Tell us your story. What has been your experience?
- Posts: 1
- Joined: Tue Mar 12, 2019 5:41 pm
I am not so sure I am anywhere that might help me understand . But I will tell my story anyway...the very short version. I am the wife of a man that appears to have had a mid-life crisis. We have been married over 30 years and have 4 grown children. He became discontent , angry and wanted "out of the marriage". Told me he has wanted out for "years". He NEVER said a word to me in all those years. He left our home, abandoned his children, quit his job, moved to another city and ...had an "affair' with an acquaintance of mine. This affair was going on for 6 months before he left and I was utterly clueless . "She" spoke with me, my kids ( all the while in a relationship with their father ) and must be soulless to be able to do what she did. I am struggling with PTSD , a sense of betrayal that I never even knew existed and deep deep shock and anguish. I have been told about "limerance" and that for a man to do this , he may be experiencing limerance. He was pretty clear that he no longer loved me , had not for years , never should have married me etc etc ... . Now ( 9 months later ) he "made a mistake". He wants forgiveness and to "fix " everything he broke. I am pretty sure it is not fixable. How would a wife EVER overcome the knowing that he had a passionate , sexual experience with another women ? The "movies " in my head could push a person to the edge , the lies, the blame ?? He must have "loved her " in some profound way to leave all of us behind. I could never replicate the entense experience I am guessing he had ... and who would want to ? Sickening. WHY? Why does this happen ? Who can overcome such devastation. He tells me he had some kind of "breakdown" and that "she" meant nothing . ( that disrespect to women makes me want to puek) ...given that I have daughters . He is in therapy , shows remorse, ( not nearly enough ) his affair - person thrown in the dumpster where he found her ... and now what ?
- Posts: 708
- Joined: Thu Dec 07, 2017 11:39 pm
- Location: Buenos Aires, Argentina
Welcome to the forum. Your story is really sad and I'm really sorry both both of you. All I can tell you for now is that you need to think of him as an addict. As the worst kind of addict in fact.

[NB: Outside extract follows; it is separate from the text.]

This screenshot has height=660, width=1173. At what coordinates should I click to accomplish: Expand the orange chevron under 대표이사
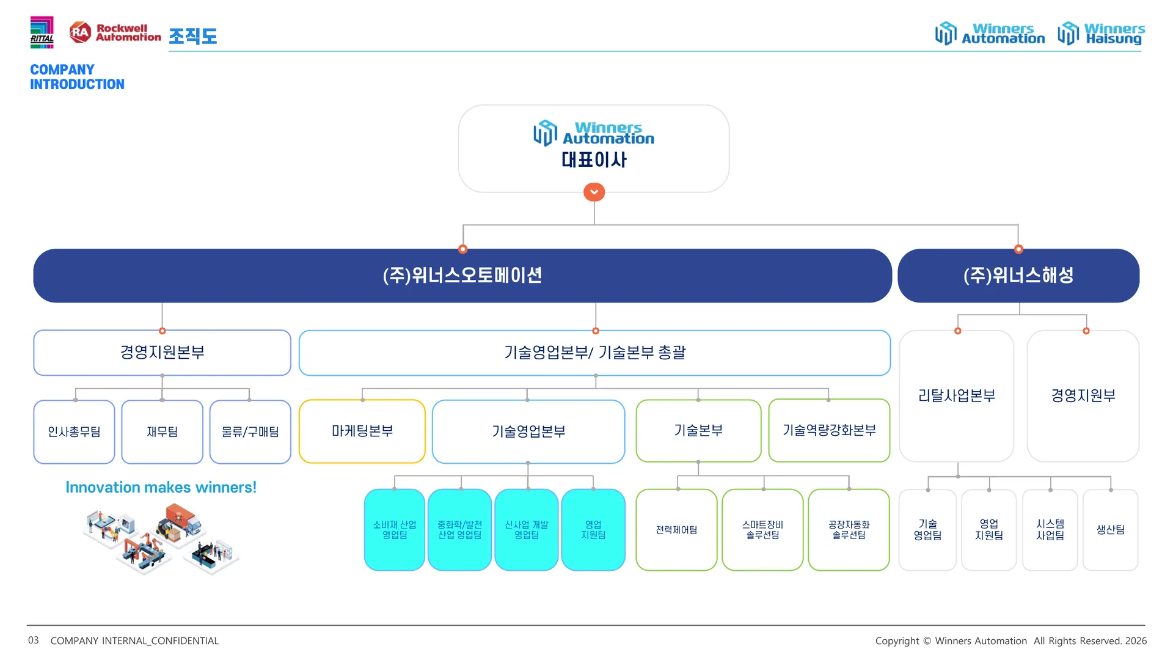[x=594, y=192]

It might help to read or watch about stories of drug addicts, how they turn from the perfect adorable kids into zombies willing to sell a liver for a fix, because what we suffer from is not that different.
Stay strong and try to read the stories here to see if you can begin to understand the torment we endure and for many here the life-changing mistakes that are done.
- Posts: 231
- Joined: Wed Nov 07, 2018 5:44 pm
is he able to open himself and explain exactly what he went though (in great details)?
if so, maybe there is a hope to save the relationship.
if not, no hope.
now, most people/friends will tell you to divorce, but you have to decide for yourself, if that's the best option for you.